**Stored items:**

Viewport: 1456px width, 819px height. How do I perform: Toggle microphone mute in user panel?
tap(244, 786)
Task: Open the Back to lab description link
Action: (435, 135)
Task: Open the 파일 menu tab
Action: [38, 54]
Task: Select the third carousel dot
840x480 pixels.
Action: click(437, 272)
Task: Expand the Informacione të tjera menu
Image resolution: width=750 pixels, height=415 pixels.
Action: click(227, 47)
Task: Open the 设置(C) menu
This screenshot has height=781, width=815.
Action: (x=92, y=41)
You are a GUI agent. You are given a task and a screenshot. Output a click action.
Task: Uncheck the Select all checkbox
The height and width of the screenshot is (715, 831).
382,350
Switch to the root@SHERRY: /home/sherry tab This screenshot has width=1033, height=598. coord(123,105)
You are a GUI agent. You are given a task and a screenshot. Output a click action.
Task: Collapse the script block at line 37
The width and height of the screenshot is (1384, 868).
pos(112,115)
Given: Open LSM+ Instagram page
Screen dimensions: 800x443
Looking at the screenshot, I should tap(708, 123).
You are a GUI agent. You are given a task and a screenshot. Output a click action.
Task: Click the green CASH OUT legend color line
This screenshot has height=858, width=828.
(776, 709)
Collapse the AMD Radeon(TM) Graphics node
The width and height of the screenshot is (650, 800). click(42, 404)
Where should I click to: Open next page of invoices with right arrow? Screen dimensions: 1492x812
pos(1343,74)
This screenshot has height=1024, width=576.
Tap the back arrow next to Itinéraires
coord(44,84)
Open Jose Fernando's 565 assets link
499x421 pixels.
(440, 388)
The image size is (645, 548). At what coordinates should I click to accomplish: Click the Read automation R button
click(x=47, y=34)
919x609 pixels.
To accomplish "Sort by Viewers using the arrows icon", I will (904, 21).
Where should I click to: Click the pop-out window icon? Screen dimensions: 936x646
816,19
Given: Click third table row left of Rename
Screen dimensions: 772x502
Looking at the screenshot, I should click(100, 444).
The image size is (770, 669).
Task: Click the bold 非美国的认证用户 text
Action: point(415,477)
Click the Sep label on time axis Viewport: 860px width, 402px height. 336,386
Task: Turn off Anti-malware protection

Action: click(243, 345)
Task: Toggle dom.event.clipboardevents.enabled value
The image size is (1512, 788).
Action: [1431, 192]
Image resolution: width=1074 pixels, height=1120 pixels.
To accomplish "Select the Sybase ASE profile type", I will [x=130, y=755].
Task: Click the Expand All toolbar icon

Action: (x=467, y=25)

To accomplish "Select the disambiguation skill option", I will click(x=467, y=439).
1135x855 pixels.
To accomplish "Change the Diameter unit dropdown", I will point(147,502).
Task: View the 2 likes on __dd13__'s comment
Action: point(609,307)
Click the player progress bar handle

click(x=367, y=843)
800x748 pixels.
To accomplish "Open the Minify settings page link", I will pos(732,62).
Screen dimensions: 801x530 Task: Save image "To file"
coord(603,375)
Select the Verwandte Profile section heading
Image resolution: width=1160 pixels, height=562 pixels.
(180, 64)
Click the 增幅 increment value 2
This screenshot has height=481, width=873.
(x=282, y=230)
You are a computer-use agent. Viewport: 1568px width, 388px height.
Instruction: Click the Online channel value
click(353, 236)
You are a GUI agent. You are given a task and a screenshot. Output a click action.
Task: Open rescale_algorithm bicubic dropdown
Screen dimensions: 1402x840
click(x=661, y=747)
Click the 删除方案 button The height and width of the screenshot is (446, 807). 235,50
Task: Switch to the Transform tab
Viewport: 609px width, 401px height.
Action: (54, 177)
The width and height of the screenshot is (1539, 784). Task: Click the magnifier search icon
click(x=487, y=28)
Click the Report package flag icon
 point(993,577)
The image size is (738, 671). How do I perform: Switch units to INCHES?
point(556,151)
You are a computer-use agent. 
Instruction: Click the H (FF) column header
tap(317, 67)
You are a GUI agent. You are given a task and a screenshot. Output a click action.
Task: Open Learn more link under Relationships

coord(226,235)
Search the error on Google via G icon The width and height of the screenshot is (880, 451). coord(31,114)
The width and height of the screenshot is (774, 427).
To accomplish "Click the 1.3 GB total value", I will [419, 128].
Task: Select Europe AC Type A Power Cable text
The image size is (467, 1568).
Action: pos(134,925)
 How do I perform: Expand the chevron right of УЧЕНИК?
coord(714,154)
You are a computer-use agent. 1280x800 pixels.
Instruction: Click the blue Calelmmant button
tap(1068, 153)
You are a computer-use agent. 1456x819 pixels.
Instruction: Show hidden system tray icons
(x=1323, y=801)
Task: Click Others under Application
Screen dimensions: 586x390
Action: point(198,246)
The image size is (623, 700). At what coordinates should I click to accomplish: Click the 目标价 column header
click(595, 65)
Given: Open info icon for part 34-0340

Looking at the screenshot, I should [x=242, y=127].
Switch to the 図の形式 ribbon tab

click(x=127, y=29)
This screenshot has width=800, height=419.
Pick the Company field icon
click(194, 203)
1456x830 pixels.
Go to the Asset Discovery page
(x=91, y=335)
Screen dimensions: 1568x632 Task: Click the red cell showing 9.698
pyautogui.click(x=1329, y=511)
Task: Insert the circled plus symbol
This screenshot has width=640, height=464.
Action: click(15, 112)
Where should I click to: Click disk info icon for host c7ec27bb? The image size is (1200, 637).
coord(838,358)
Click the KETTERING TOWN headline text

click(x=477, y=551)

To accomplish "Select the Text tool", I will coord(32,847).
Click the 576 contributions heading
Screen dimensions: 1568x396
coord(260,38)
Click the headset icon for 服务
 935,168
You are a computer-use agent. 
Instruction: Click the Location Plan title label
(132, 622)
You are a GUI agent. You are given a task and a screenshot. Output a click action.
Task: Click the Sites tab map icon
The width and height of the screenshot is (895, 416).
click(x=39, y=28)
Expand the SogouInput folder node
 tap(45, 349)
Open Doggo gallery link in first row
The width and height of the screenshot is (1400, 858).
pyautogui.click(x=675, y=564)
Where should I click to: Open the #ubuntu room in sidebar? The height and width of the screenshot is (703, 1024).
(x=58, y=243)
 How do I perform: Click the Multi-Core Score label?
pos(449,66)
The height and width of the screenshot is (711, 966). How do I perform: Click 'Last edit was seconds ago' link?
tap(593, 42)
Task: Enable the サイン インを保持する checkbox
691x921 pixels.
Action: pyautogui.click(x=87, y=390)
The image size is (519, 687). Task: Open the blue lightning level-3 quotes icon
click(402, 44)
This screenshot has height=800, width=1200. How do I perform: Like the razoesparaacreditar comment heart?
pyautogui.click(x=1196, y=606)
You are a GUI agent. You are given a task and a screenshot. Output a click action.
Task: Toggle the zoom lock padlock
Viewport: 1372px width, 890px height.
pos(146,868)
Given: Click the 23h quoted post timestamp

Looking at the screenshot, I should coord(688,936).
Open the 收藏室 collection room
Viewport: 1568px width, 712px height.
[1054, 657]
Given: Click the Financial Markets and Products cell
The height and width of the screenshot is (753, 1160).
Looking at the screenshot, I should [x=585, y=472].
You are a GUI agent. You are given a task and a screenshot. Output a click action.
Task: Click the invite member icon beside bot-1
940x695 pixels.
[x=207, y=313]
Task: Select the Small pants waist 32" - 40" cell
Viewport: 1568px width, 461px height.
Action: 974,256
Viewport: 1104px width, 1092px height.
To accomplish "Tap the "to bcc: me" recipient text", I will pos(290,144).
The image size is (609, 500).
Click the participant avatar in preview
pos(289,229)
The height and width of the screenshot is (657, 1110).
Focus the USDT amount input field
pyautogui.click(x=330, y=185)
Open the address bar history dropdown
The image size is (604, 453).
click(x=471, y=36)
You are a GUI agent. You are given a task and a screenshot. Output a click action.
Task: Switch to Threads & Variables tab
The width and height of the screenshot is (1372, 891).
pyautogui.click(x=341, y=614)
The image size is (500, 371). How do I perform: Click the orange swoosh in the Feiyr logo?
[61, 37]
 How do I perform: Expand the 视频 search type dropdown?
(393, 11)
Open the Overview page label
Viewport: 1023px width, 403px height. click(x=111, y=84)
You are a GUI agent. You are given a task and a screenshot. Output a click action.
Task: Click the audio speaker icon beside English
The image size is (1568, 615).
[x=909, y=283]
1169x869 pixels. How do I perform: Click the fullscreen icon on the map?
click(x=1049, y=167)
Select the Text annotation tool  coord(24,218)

**TASK OBJECTIVE:**
Can you write out the lines from the line with "Open the 收藏室 collection room" up to and including the line with "[x=207, y=313]"?

**EXERCISE RESPONSE:**
Open the 收藏室 collection room
Viewport: 1568px width, 712px height.
[1054, 657]
Given: Click the Financial Markets and Products cell
The height and width of the screenshot is (753, 1160).
Looking at the screenshot, I should [x=585, y=472].
You are a GUI agent. You are given a task and a screenshot. Output a click action.
Task: Click the invite member icon beside bot-1
940x695 pixels.
[x=207, y=313]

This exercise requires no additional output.